▸ **Your goal**: How many lines in the records below contain the word "Given"? Reply with the number alone.
---
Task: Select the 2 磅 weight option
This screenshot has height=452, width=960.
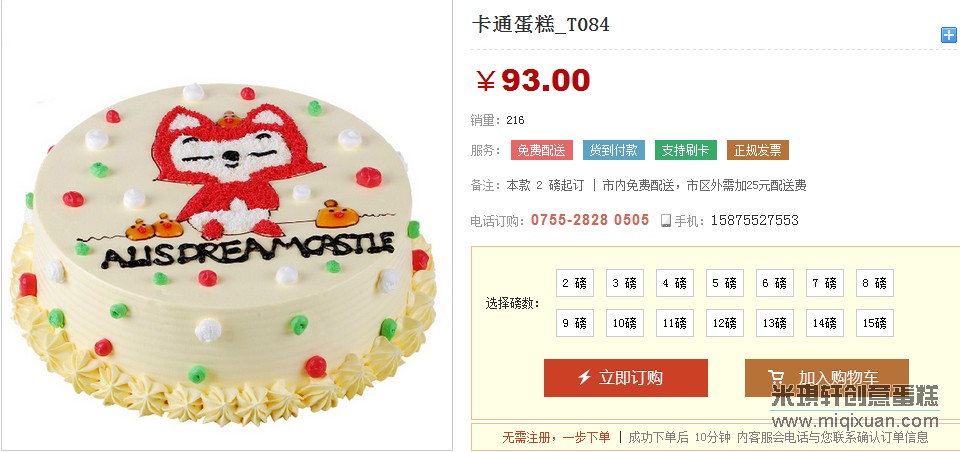Action: 575,283
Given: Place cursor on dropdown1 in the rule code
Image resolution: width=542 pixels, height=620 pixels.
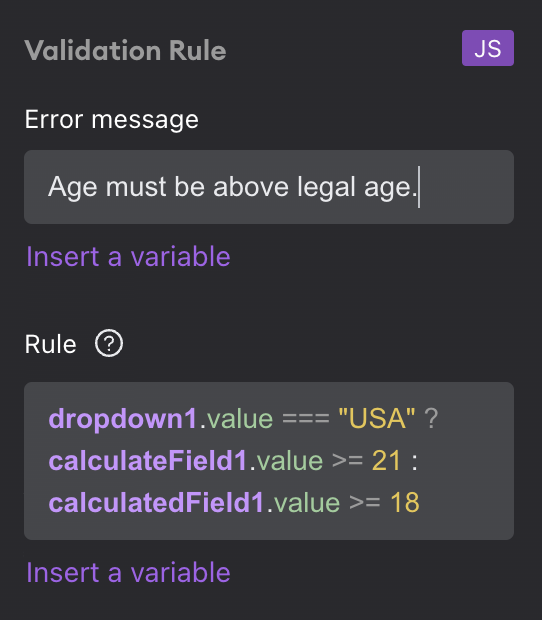Looking at the screenshot, I should (x=123, y=419).
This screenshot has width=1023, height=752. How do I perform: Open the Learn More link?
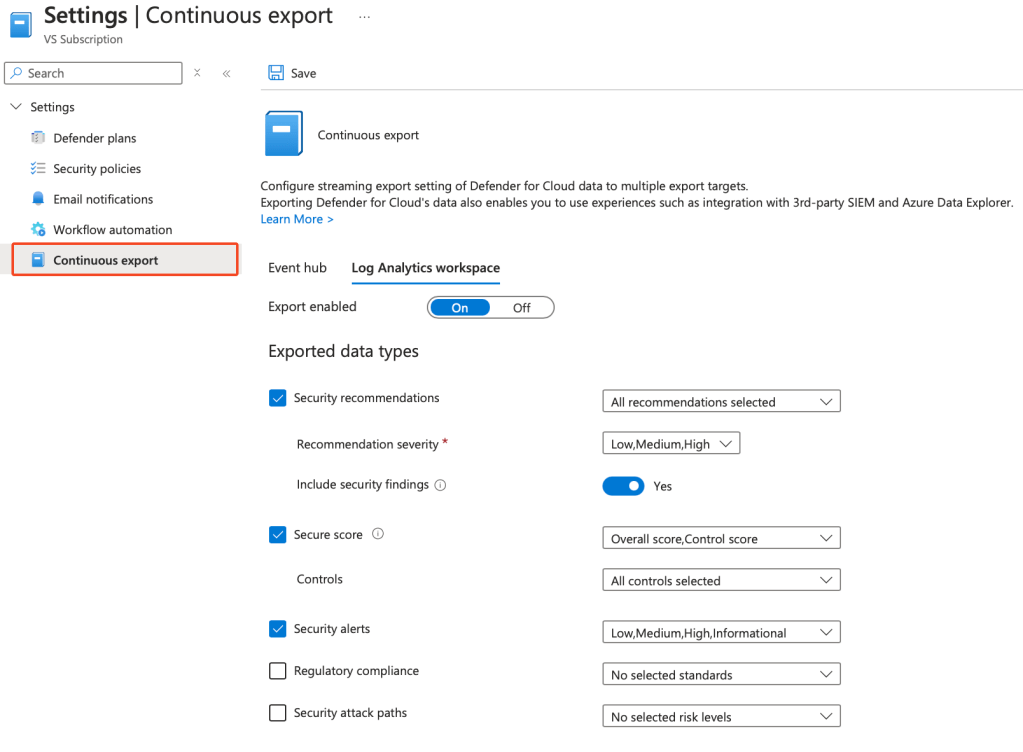point(297,219)
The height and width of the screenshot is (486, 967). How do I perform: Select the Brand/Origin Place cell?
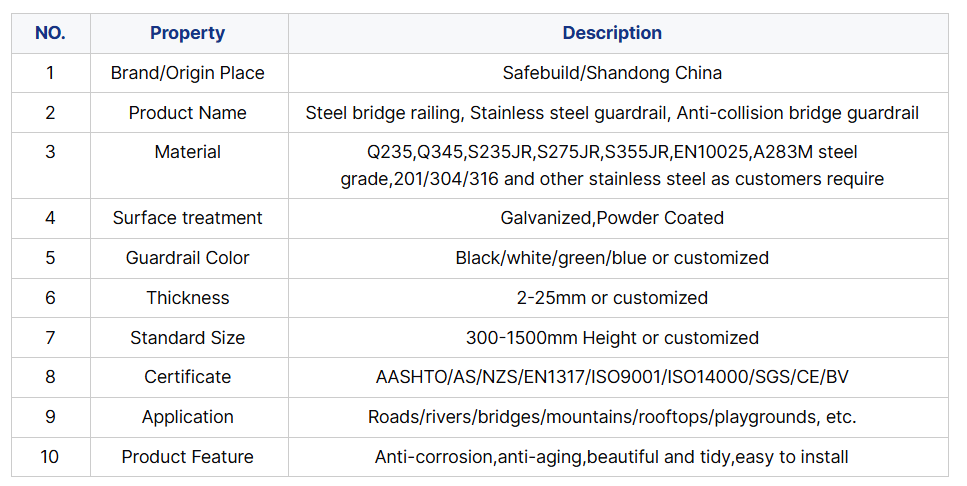click(188, 73)
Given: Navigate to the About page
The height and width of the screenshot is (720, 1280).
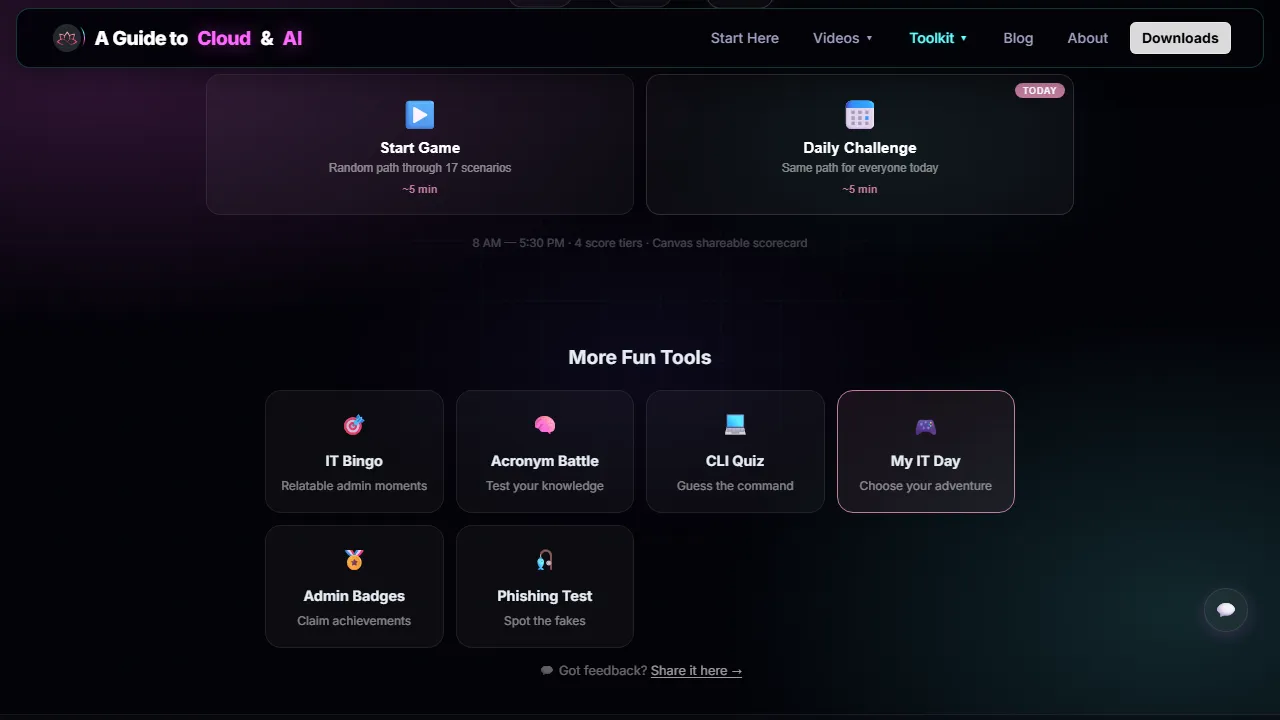Looking at the screenshot, I should click(1087, 38).
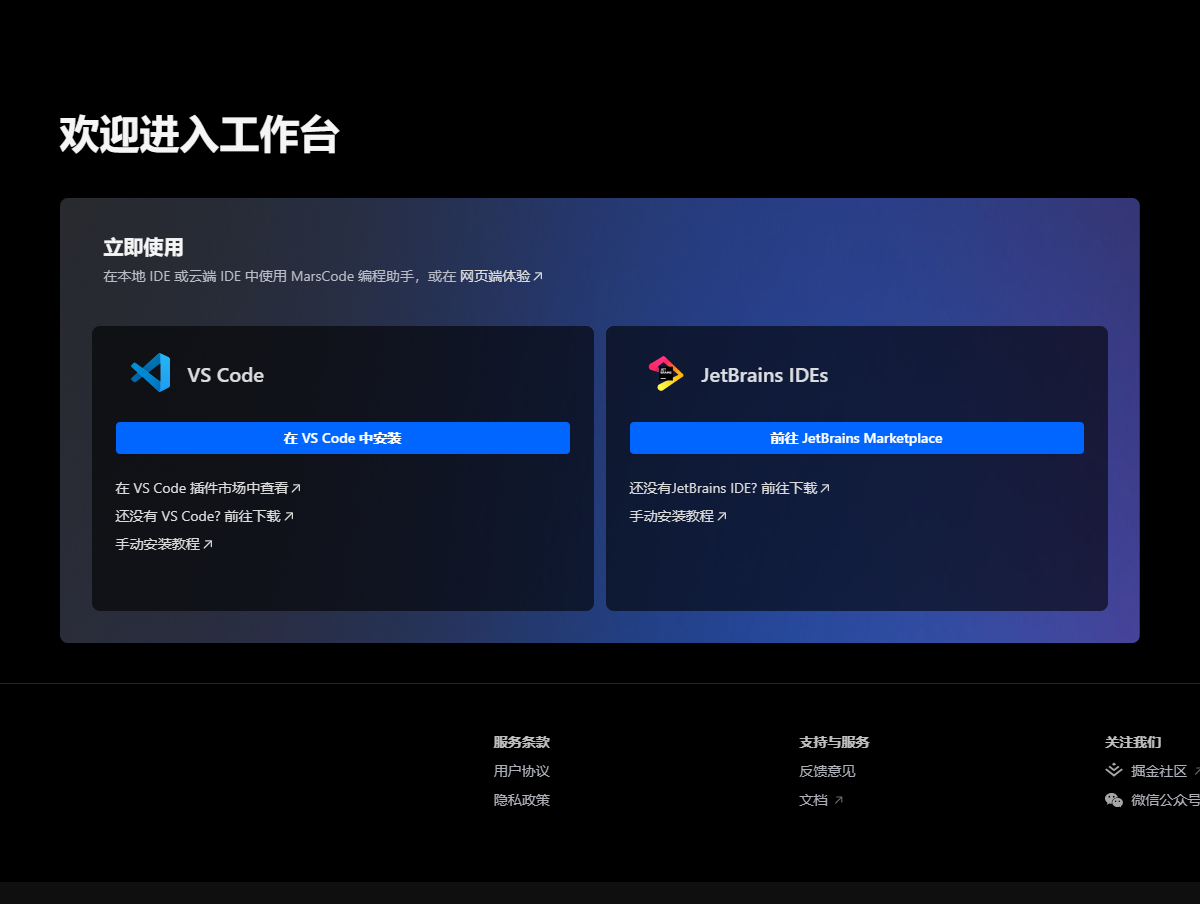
---
▸ **Written solution**: 2